Die Entscheidung des Amtsgerichts über die Entziehung der Fahrerlaubnis der Angeklagten und die Einziehung des Führerscheins sowie die Anordnung einer Sperre von noch sieben Monaten für die Neuerteilung einer Fahrerlaubnis halten dagegen einer rechtlichen Überprüfung nicht Stand. Die getroffenen Feststellungen tragen nicht die Annahme eines bedeutenden Schadens im i.S. des § 69 Abs. 2 Nr. 3 StGB.
Gemäß § 69 Abs. 2 Nr. 3 StGB besteht die Vermutung der mangelnden Eignung zum Führen eines Kraftfahrzeuges bei einem Vergehen des unerlaubten Entfernens vom Unfallort , wie es hier der Angeklagten zur Last gelegt wird, nur dann, wenn bei dem Unfall ein Mensch getötet oder nicht nur unerheblich verletzt worden oder an fremden Sachen ein bedeutender Schaden entstanden ist, und der Täter von den Unfallfolgen bei der Tatbegehung wusste oder wissen konnte, d.h. sie vorwerfbar nicht kannte (vgl.

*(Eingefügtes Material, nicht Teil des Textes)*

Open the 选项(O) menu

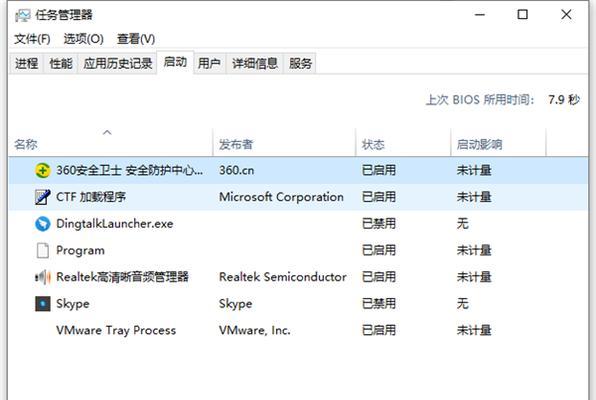click(x=83, y=39)
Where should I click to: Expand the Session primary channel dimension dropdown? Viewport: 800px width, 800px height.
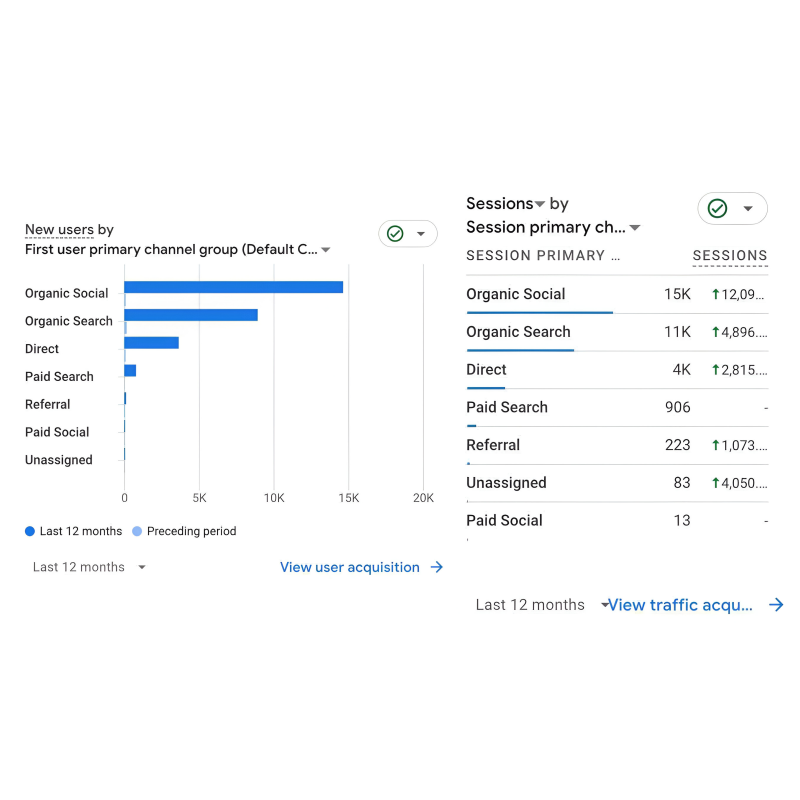pos(635,228)
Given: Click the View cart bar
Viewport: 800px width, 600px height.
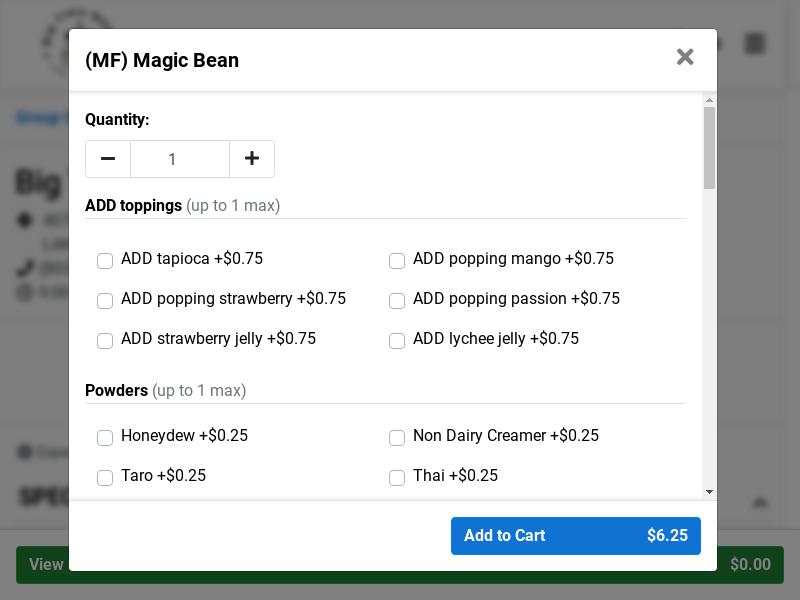Looking at the screenshot, I should [40, 565].
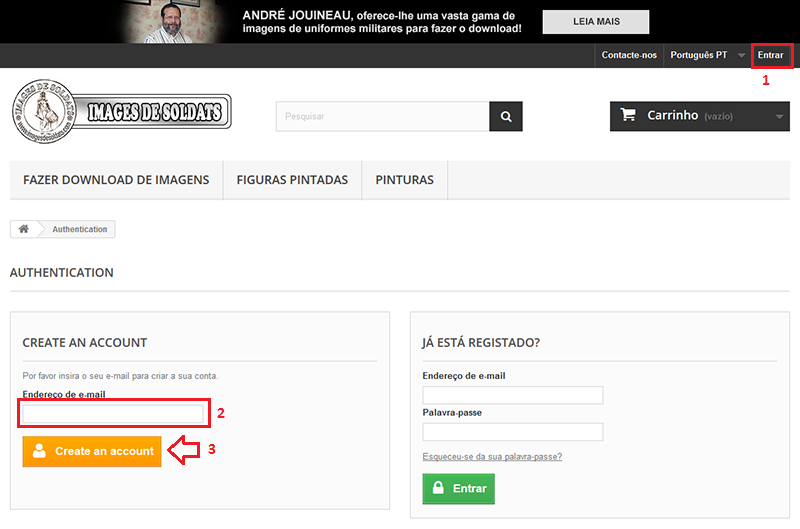Expand the Carrinho dropdown arrow
The image size is (800, 529).
click(780, 116)
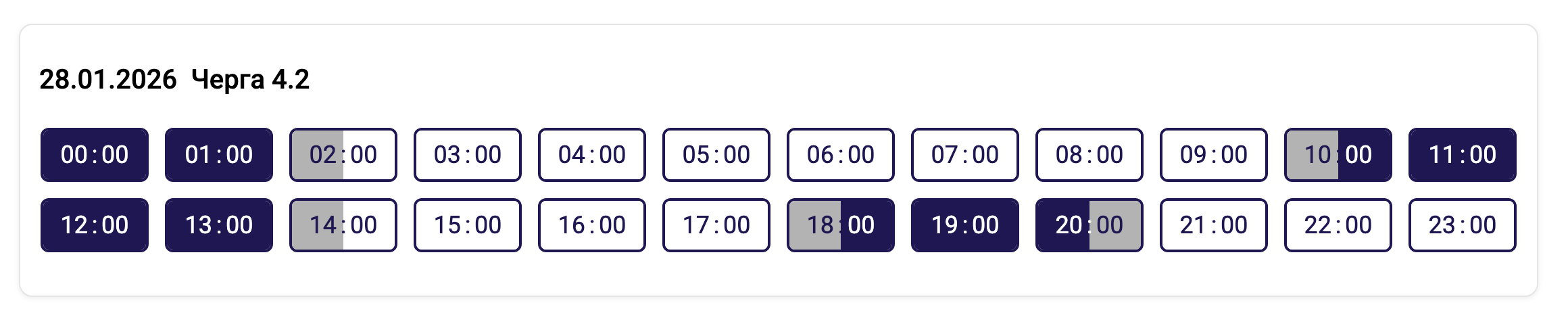
Task: Click the 09:00 hour block
Action: [x=1214, y=155]
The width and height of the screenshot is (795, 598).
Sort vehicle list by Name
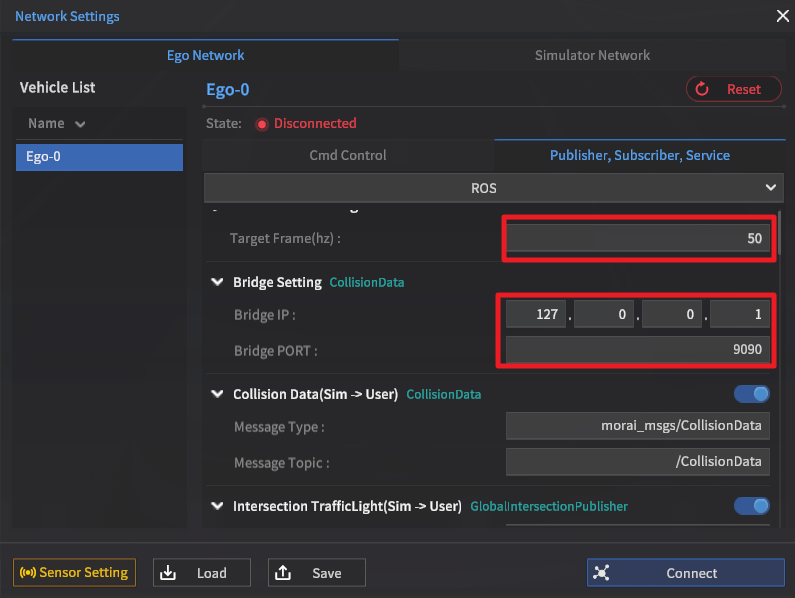point(56,123)
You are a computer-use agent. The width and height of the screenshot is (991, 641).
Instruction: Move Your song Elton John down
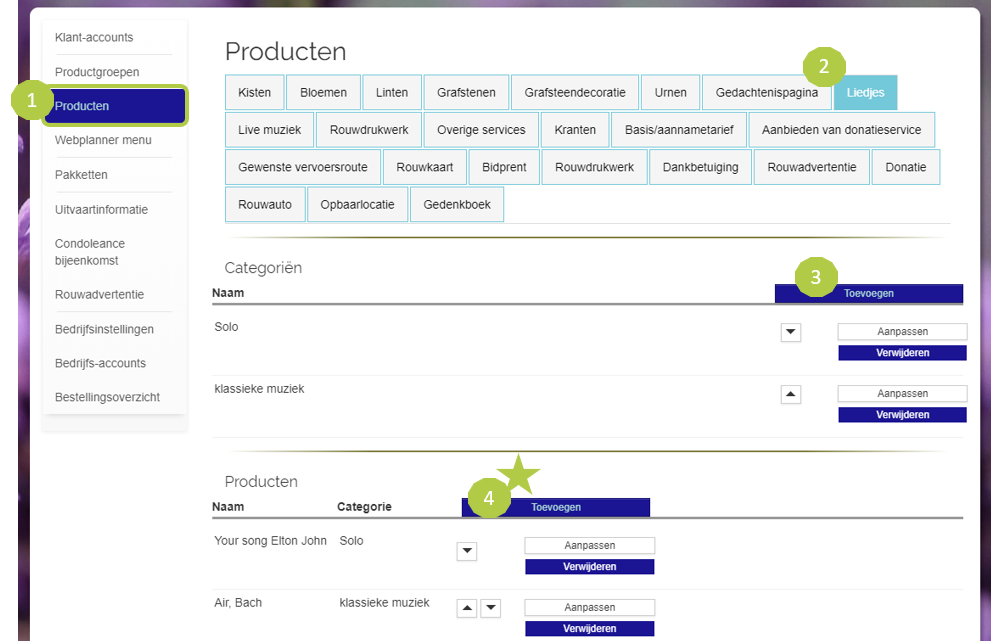(467, 552)
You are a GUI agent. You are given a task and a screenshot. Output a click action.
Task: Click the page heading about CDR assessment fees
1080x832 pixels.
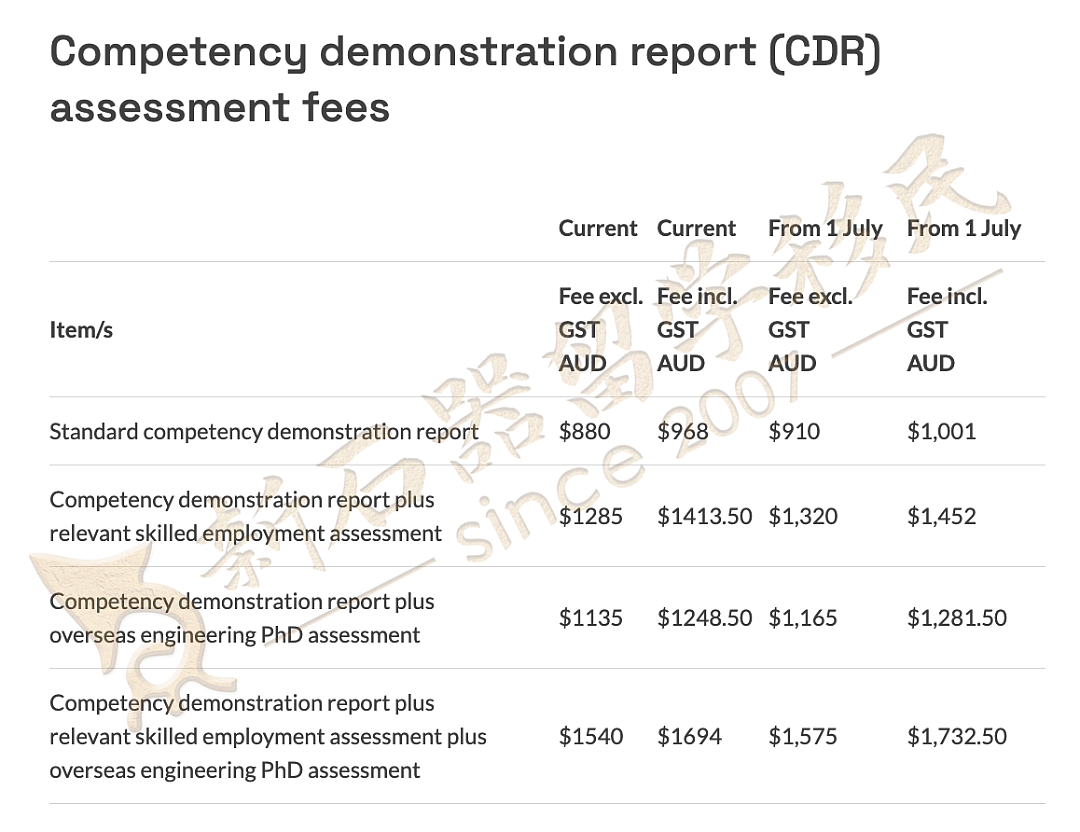click(465, 80)

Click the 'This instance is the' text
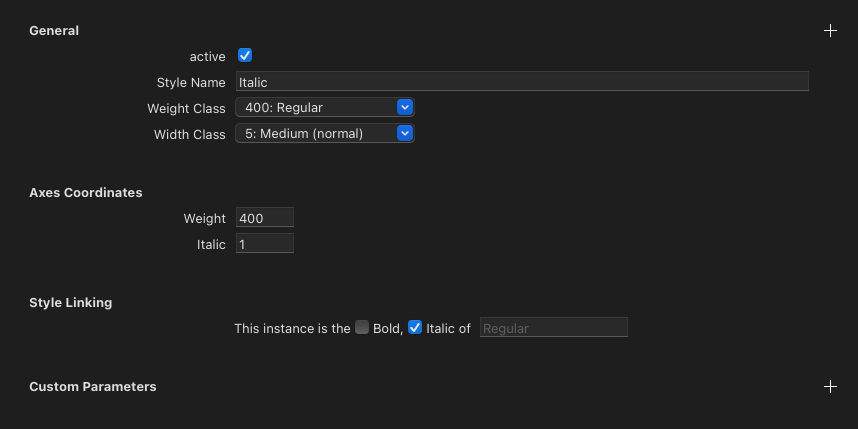tap(292, 328)
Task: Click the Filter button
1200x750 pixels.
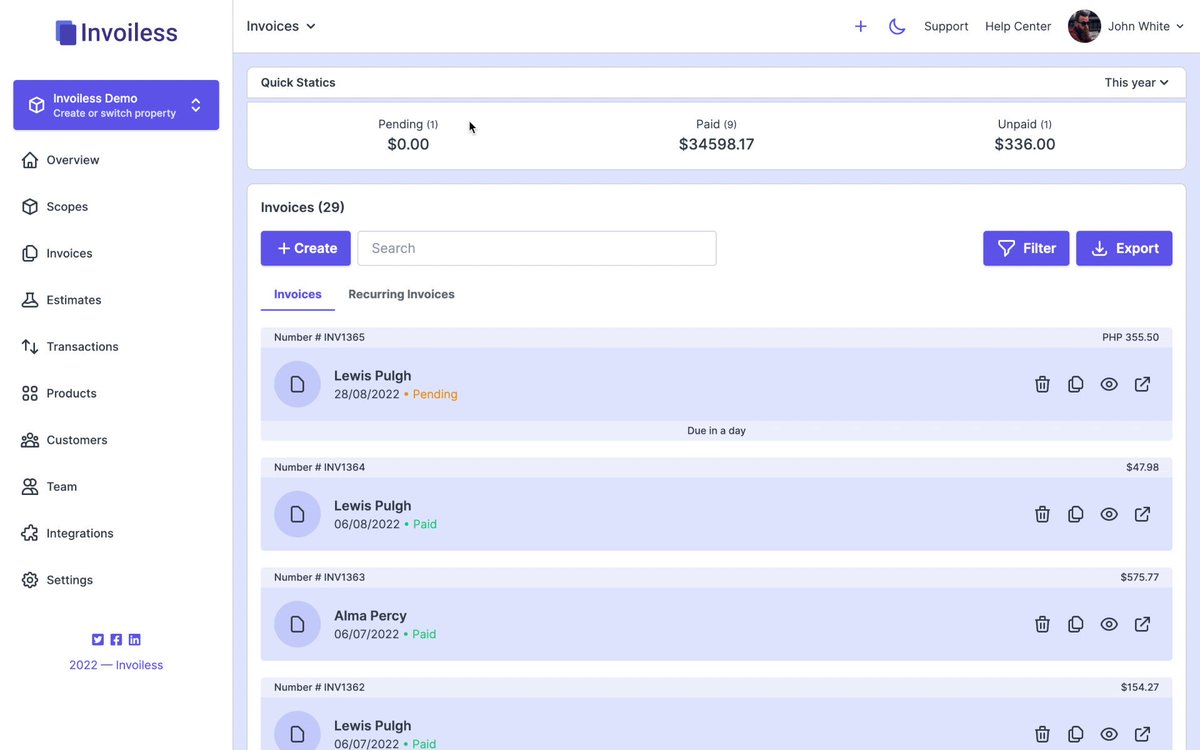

Fischer, StGB, 57. Aufl., § 69 Rdnr. 27). Ob ein bedeutender Schaden vorliegt, bemisst sich nach wirtschaftlichen Kriterien und beurteilt sich auf jedenfalls nach der Höhe des Betrages, um den das Vermögen des Geschädigten als direkte Folge des Unfalls vermindert wird (vgl. OLG Dresden, Beschluss vom 12.05.2005 - 2 Ss 278/05 - BeckRS 2005, 06462 - m.w.N.; OLG Naumburg NZV 1996, 204; OLG Sachsen-Anhalt, Urteil vom 20.12.1995 - 2 Ss 366/95 - www.[...].de; König in Hentschel, Straßenverkehrsrecht, 40. Aufl., § 69 Rdnr. 17). Die Grenze, wann von einem erheblichen Sachschaden im vorgenannten Sinne auszugehen ist, ist derzeit bei etwa 1.300,- € anzusetzen (vgl. Urteil des Senats vom 13.12.2006 - 3 Ss 473/06 -; Fischer, a.a.O., § 142 Rdnr. 64; OLG Hamburg, Beschluss vom 08.03.2007 - 2 Ws 43/07 - BeckRS 2007, 11906; Himmelreich, Halm NStZ 2008, 382, 384 m.w.N.).